The point is not to accept contradictory messages on the doorstep, but to listen to them, acknowledge them, then challenge them from the position of a party that was set up to deliver on fairness.

As Peter Kellner from YouGov also points out in his piece for Progress Magazine:

“To observe all this is not to argue for Labour to adopt a reactionary agenda. Any attempt to abandon principle and embrace the prejudices of C2 and DE voters would be counterproductive”.

Even as Akehurst says himself in his LabourList piece:

“Some of the very stark responses that came through in the YouGov poll, such as that “among C2 and DE voters a ban on all immigration is supported by 67% to 26%”, are inconsistent both with our values as a party, and with the national interest.”

I reject the idea that the left by and large are naive to the popular support they enjoy, which seems to be Akehurst’s contention. But regardless I’d suggest that the desire by Labour to represent strong, radical ideas, is not born of delusion, but principle.

Let the Tory party be the political chameleon, saying one thing to voters then doing another. Labour should be proud to be the party that takes voters’ opinions so seriously on the doorstep that it is not afraid to dignify and challenge them.

I think we need to be clear: the Labour party is there not to serve changes that are shown through polling, but to change in order to fight for the best, and most equitable, deal for all people. This means arguing the case for immigration, gay rights, those overseas who rely on British aid and unemployment benefits. If that doesn’t tally up with what the opinion polls are saying then we must challenge that. Politics, after all, is the space where we can take up this challenge. And if we haven’t won over the electorate on our principles then we need to try harder.

3 Comments

  1. Jon Williams says:

    Should the Labour Party change policy to agree with opinion polls? Possibly yes to ensure we’re choosing policies the electorate might support. They give a very small insight into current public thoughts before elections. It would be easy to dismiss them as annoying news stories but they hold a little bit of truth not to be ignored.

  2. Solomon Hughes says:

    Kind of ridiculous questions from Progress skew the survey – if blue collar folk were going to be more “left wing”, it wouldn’t be on foreign aid : They don’t even think about asking bread and butter questions about , say, raising the minimum wage or more, better council houses.
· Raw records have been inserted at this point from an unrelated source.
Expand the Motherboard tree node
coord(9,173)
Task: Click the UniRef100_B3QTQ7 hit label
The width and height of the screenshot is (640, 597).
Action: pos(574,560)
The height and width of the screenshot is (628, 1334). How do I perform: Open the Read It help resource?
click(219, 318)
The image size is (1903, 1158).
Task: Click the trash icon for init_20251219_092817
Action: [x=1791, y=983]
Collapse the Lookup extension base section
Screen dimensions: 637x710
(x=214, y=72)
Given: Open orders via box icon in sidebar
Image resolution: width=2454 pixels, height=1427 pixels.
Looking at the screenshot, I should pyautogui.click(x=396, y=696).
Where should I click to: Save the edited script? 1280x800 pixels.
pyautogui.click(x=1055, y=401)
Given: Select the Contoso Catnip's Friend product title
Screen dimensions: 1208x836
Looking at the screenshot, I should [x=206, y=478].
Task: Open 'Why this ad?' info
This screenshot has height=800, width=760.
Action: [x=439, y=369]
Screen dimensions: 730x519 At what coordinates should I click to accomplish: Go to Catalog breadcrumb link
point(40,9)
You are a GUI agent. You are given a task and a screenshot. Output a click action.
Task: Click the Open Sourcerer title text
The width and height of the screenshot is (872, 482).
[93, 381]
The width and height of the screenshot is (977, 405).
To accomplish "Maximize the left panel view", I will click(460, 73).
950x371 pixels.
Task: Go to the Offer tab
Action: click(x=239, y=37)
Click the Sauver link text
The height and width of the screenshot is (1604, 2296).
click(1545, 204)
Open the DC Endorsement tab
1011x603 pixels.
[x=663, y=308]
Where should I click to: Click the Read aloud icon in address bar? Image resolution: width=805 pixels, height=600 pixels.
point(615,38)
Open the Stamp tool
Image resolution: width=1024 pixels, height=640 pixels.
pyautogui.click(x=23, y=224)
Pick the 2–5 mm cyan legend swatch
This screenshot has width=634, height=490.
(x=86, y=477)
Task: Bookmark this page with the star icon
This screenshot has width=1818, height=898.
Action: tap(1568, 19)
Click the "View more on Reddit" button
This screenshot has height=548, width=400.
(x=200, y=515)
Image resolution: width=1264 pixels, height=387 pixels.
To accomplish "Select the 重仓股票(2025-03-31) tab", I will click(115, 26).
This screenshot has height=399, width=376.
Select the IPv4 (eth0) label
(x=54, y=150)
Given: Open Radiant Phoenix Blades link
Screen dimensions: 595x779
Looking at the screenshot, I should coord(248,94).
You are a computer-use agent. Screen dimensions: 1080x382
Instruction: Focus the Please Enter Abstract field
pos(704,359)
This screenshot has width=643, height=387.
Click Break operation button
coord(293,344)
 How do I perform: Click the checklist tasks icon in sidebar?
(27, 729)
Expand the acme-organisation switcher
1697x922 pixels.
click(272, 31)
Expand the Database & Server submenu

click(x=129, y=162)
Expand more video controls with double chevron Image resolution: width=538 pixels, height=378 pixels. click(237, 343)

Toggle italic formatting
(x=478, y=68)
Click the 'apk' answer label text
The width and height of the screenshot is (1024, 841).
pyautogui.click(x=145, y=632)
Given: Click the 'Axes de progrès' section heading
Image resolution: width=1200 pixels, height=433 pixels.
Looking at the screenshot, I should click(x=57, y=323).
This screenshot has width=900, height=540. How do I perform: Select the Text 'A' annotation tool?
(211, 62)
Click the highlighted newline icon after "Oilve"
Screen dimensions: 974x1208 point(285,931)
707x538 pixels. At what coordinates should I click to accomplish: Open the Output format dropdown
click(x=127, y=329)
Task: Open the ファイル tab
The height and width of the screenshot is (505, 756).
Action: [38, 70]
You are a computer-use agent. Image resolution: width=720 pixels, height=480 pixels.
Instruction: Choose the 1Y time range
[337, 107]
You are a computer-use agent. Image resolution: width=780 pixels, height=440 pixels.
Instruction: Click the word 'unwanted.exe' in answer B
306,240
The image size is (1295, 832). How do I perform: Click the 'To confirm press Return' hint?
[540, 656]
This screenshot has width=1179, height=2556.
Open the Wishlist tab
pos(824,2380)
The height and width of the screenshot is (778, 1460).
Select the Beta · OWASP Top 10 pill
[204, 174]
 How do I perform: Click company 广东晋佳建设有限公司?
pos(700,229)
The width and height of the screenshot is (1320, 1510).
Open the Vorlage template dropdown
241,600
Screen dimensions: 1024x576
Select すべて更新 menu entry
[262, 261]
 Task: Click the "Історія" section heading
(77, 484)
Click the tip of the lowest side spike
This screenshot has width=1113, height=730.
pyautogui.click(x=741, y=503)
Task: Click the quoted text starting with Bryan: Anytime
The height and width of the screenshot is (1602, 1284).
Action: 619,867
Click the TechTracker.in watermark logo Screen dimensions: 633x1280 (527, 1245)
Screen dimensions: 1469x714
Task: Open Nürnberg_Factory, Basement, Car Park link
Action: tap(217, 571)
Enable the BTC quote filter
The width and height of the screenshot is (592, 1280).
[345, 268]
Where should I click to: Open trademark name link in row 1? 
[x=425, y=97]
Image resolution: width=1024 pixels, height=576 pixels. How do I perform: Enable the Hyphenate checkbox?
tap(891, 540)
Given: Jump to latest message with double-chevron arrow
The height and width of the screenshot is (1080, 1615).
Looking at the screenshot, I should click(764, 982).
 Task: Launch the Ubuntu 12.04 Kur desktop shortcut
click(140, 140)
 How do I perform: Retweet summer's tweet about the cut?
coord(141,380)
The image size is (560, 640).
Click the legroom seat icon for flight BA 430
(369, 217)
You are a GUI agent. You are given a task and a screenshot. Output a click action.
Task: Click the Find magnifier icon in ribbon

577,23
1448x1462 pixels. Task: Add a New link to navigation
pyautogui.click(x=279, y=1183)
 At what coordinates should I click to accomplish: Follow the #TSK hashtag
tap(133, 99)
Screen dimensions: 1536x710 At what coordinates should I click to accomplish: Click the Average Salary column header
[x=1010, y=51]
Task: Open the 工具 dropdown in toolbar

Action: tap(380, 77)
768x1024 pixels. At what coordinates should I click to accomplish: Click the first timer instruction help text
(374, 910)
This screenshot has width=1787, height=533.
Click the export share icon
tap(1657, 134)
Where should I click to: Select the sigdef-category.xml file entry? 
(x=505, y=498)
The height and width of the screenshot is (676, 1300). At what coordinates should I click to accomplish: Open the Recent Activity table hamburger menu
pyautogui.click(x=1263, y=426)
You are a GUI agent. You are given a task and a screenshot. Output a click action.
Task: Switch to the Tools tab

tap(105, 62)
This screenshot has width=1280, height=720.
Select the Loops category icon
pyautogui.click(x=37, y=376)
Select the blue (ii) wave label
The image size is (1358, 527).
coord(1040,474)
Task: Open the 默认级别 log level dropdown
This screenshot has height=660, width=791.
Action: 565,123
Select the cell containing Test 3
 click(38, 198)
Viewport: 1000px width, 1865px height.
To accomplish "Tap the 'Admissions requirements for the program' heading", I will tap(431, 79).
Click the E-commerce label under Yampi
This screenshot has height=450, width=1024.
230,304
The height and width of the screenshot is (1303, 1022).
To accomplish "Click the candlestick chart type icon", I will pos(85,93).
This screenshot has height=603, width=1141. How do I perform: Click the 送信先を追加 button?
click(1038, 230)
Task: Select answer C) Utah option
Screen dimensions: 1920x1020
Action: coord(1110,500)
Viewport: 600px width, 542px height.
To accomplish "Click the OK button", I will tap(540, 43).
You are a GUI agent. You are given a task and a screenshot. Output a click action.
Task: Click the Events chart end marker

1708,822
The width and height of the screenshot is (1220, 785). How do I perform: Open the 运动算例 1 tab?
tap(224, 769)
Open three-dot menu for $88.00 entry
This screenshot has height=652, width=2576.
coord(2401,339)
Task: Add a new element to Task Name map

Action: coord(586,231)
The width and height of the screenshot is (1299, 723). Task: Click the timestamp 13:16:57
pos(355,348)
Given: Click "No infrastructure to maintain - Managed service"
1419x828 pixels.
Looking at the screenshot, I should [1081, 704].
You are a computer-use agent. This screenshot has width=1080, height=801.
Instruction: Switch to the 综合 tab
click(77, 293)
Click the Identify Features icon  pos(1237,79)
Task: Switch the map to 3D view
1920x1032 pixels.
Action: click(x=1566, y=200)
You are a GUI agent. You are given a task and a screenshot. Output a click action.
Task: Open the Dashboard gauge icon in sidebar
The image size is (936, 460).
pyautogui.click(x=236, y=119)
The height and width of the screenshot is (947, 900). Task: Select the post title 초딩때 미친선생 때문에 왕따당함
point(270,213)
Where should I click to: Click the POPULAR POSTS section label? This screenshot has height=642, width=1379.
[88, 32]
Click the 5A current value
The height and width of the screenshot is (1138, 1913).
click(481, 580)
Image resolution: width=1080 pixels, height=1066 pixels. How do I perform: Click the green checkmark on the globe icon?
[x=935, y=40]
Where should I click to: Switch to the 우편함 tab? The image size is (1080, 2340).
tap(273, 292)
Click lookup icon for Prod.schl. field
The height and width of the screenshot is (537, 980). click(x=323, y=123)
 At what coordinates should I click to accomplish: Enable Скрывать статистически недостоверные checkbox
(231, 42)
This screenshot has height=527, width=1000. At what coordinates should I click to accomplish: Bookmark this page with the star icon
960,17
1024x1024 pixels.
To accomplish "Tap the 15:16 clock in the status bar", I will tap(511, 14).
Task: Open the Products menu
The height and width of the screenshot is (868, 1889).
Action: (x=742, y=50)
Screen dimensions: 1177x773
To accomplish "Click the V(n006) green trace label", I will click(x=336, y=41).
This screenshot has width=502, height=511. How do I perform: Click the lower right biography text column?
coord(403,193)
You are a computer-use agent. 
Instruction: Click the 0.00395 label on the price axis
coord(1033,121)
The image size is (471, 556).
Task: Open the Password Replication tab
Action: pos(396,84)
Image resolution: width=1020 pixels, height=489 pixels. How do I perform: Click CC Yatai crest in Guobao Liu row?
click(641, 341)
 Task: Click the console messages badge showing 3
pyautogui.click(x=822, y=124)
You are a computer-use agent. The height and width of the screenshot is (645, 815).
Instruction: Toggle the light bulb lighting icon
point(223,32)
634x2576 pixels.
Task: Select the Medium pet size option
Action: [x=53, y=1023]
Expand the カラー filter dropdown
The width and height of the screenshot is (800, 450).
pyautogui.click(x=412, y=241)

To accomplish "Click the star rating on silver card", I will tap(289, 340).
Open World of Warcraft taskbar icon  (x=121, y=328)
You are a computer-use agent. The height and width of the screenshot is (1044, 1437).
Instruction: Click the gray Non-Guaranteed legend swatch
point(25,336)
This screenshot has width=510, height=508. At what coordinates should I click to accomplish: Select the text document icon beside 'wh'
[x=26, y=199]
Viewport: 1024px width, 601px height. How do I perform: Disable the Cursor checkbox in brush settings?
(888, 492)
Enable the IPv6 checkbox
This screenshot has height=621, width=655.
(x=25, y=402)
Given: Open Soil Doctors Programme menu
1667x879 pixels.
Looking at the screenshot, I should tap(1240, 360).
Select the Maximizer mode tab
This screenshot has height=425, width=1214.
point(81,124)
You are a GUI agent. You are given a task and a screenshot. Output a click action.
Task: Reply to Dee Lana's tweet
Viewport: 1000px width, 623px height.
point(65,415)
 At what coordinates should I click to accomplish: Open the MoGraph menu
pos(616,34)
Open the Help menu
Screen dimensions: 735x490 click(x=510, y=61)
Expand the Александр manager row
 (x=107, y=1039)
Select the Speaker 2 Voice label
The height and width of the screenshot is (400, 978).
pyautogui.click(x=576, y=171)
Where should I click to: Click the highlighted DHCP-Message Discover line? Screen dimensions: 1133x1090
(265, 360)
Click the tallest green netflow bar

    But the idea this survey is “bad news” for a move-left strategy is a bit absurd when the good news is that , in their polling, most people of all classes are way to the left of Progress on many economic issues: 54% of people want rail renationalised, only 24% think it is a bad idea.71% of people want worker directors on the board of companies – only 15% don’t. So there are two obviously goodd policies for Labour I expect Progress to adopt .

    Even on the tax question the news isn’t bad. They find 33% of people support “
    Increasing income tax in order to protect the current level of public services and abandon plans to cut spending”, 54% oppose. That;s close enough for me to feel you would get a positive result by asking about increasing taxes on the rich instead, I think

  3. Rob says:

    “…held us together as a party for so long.”

    Excuse me? Myself and a couple of thousand others, who resigned and watched Labour become Tory Lite, have just been dismissed in nine words as though we never existed.